Alma moída e calcada até à obscenidade pelos ricos e poderosos que viviam mais acima, aonde as cheias mortíferas desse rio de ouro nunca chegavam. Onde se morria na cama em vez de no rio ou no mar. Povo que ainda se lembra da fome. Da fome que era negra. Da fome de pão e de justiça e talvez seja por isso que Júlio Resende tenha intitulado o seu belíssimo painel de azulejos com quarenta metros de largura de Ribeira Negra.
O Barredo é bonito. Com suas ruas tortuosas; seus cachorros de granito e varandas de ferro batido, seus largos, seus nichos e “alminhas” o Barredo é bonito. Se dentro das casas houvesse pão, a escarpa do Barredo poderia ser mostrada. Assim, tem de ser escondida!...poderia ser mostrada, sim. Mas outro Barredo, com casas e armazéns de negócio ribeirinho, fontes, mirantes, jardins, gente limpa e bem-disposta. Um outro Barredo onde se possa narrar com verdade de como foi e quanto o Porto não rejubilou com a renovação total daquela grande desgraça; daquela nossa desgraça.[1]
É este novo Barredo sonhado pelo Padre Américo há mais de sessenta anos que é hoje o ex-líbris da minha cidade. Para onde correm todos os turistas - de dentro e de fora - como se fossem muitos outros rios afluentes a desaguarem no Douro.
Mas o Padre Américo não se limitou a sonhar.
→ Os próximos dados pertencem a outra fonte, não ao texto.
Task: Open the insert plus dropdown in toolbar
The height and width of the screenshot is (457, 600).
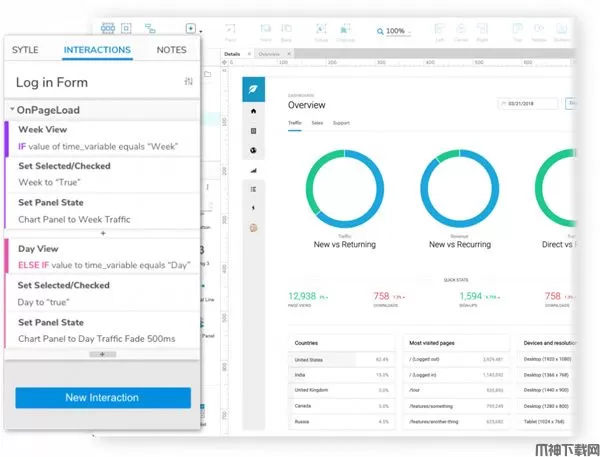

O Padre Américo resgatou da fome e da morte centenas de crianças e levou-as para a Casa do Gaiato onde lhes deu pão, dignidade e um futuro. Chamavam-lhe Pai Américo.
Muitos anos se passaram e vários planos de recuperação mudaram substancialmente aquela realidade. Agora há pescadores de recuerdos e souvenires; marinheiros dos mares da cerveja e estivadores de ansiedades.
Numa das “alminhas” referidas pelo Padre Américo pode ler-se – aos pés de um Cristo crucificado – a seguinte legenda: Sinhor dus Afelitos (com todos os esses escritos ao contrário) e noutro nicho, atrás de uma grade só está o vazio, a ausência; o Senhor da Boa Fortuna não está lá; levaram-no ou também foi pelo rio abaixo no desastre da Ponte das Barcas em 1809. Ou então, sepultaram-no noutro tipo de aflição.
Sempre que lá vou – ao ADN do Porto – gosto de recordar a letra da canção Porto Sentido do Rui Veloso que termina assim: E é sempre a primeira vez; em cada regresso a casa; rever-te nessa altivez; de milhafre ferido na asa.